- **Task to carry out**: Rewrite the lines from the one containing "This screenshot has width=624, height=1568." through the one containing "Action: pos(104,223)", swapping "thumbnail" for "preview" and leaving everything else unchanged. Leave the pictures out of your answer.

- **Record extracts**:

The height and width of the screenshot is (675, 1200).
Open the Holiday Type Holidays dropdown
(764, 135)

* * *

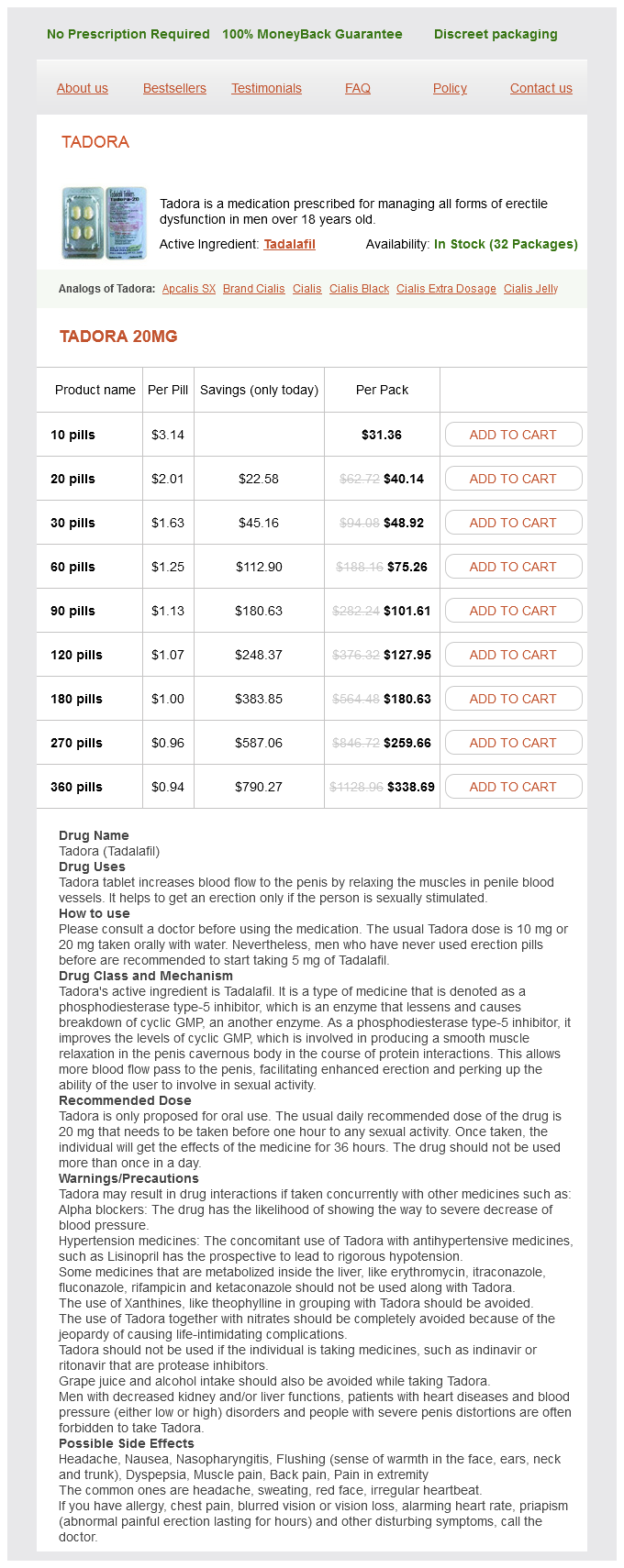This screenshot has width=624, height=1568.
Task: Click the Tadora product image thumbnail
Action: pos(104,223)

- **Result**:
This screenshot has width=624, height=1568.
Task: Click the Tadora product image preview
Action: pos(104,223)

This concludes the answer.